SigMF add 'capture_tags' field to captures metadata

This is something discussed in #124 that I continue to find need of; there is currently no way to track why a segment exists that information is sufficiently captured via frequency or datetime.

Jul 30 '21 20:07 jacobagilbert

@jacobagilbert - Agreed on the simplicity of the change, but I'm not sure I'm sold on the concept, yet. Can you give me an example of how you use this field, and how it's different from an annotation's description field that is describing a chunk of samples in the same segment?

Aug 25 '21 01:08 bhilburn

The primary reason for my making the PR to add this field is to contain capture-segment-scoped information about the recording. Examples:

Flagging a portion of the data as saturated (/compression/nonlinear)
Indicating a portion of a dataset should be ignored by a post processing stage

This might be better handled by application (extension) specific fields, if you think thats the case then I can withdraw this.

Aug 25 '21 13:08 jacobagilbert

So I am changing my mind on this slightly. I actually think what is needed is a short form field for machine parsing, be that: label / category / type / capture_type etc.

Not sure where your current thoughts on this @bhilburn...
········
## Given instruction 1
Condense the paragraph of the capture_tags discussion that begins "@jacobagilbert - Agreed on the simplicity" into one shorter sentence that keeps its main points.

## Dataset records
········
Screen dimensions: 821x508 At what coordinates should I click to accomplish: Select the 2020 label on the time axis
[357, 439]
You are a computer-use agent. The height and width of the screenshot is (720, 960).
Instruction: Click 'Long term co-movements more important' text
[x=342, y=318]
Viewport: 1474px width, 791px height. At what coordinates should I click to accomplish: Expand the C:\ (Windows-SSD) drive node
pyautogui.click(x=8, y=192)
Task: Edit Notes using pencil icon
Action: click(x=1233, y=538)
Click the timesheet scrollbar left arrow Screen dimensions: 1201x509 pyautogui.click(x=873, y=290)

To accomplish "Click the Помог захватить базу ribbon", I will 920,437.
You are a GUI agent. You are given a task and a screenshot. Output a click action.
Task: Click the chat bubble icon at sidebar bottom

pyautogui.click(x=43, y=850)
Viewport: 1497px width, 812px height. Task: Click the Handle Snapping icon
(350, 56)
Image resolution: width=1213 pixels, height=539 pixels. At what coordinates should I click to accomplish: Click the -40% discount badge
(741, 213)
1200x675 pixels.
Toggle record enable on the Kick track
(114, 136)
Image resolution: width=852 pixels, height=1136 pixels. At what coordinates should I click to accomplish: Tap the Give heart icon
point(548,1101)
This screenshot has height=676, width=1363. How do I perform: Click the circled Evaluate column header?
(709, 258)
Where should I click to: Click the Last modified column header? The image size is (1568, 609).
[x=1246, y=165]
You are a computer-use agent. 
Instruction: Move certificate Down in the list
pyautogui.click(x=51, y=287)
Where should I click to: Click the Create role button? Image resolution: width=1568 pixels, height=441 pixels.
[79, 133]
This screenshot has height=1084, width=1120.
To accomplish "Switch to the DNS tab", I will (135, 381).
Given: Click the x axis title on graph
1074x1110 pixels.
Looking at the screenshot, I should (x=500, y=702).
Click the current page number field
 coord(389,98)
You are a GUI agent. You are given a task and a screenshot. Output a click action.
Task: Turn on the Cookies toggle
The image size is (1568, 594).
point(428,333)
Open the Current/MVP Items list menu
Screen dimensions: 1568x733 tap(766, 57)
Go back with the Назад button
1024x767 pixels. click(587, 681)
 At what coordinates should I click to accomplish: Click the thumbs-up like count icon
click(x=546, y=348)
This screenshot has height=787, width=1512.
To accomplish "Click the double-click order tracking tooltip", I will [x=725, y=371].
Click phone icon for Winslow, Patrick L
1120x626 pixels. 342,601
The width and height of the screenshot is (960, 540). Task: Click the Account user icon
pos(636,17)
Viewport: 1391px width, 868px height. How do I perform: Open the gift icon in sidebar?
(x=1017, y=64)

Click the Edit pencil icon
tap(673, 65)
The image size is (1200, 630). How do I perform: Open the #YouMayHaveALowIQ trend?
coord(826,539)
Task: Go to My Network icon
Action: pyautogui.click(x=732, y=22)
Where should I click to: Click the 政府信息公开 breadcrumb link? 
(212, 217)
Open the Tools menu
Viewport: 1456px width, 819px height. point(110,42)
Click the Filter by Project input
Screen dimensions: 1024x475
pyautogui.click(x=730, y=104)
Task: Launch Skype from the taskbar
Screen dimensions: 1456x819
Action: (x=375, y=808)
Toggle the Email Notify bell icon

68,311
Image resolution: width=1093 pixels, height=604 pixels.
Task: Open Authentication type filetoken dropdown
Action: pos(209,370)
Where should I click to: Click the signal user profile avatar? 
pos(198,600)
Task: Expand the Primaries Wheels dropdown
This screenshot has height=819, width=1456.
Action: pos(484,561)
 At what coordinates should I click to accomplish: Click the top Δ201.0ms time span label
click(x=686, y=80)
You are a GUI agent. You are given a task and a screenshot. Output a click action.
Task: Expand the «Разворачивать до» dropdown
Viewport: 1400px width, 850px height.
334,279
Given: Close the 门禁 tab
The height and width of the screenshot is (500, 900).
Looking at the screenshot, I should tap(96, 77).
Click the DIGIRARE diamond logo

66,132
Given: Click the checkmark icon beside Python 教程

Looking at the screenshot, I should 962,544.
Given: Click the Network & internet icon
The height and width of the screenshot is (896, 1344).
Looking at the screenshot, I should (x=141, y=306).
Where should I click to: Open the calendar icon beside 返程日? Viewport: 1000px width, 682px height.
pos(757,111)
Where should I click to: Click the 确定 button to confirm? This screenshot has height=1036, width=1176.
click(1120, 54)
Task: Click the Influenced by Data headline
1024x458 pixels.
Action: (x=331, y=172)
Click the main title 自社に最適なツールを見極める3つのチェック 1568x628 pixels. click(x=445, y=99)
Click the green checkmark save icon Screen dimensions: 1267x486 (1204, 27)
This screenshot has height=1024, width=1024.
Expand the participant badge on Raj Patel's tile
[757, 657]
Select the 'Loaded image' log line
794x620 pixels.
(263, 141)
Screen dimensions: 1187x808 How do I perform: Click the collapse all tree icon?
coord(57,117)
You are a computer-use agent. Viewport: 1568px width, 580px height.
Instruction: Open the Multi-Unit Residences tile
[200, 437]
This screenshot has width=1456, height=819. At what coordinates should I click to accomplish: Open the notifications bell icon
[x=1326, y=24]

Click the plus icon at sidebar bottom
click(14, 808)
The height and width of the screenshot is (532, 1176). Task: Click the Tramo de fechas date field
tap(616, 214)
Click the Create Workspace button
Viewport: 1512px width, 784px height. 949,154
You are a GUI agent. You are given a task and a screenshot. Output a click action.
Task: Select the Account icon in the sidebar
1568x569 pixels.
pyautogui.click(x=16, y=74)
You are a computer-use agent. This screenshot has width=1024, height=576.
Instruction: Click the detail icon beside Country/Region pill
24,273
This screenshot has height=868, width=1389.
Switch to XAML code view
········
## Given instruction 2
Scale the click coordinates in the answers of the records by 2.5, rounding each to a whole number with halves going up. Start at the line that has "Where should I click to: Click the 确定", stop after the line that has "Click the green", and give those lines again, requests included.

## Complete answer 1
The reply agrees the change is simple but is not yet convinced of the concept, asking for an example of how the field is used and how it differs from an annotation's description field covering a chunk of samples in the same segment.

## Complete answer 2
Where should I click to: Click the 确定 button to confirm? This screenshot has height=1036, width=1176.
click(2800, 135)
Task: Click the Influenced by Data headline
1024x458 pixels.
Action: (x=828, y=430)
Click the main title 自社に最適なツールを見極める3つのチェック 1568x628 pixels. click(x=1113, y=248)
Click the green checkmark save icon Screen dimensions: 1267x486 (3010, 68)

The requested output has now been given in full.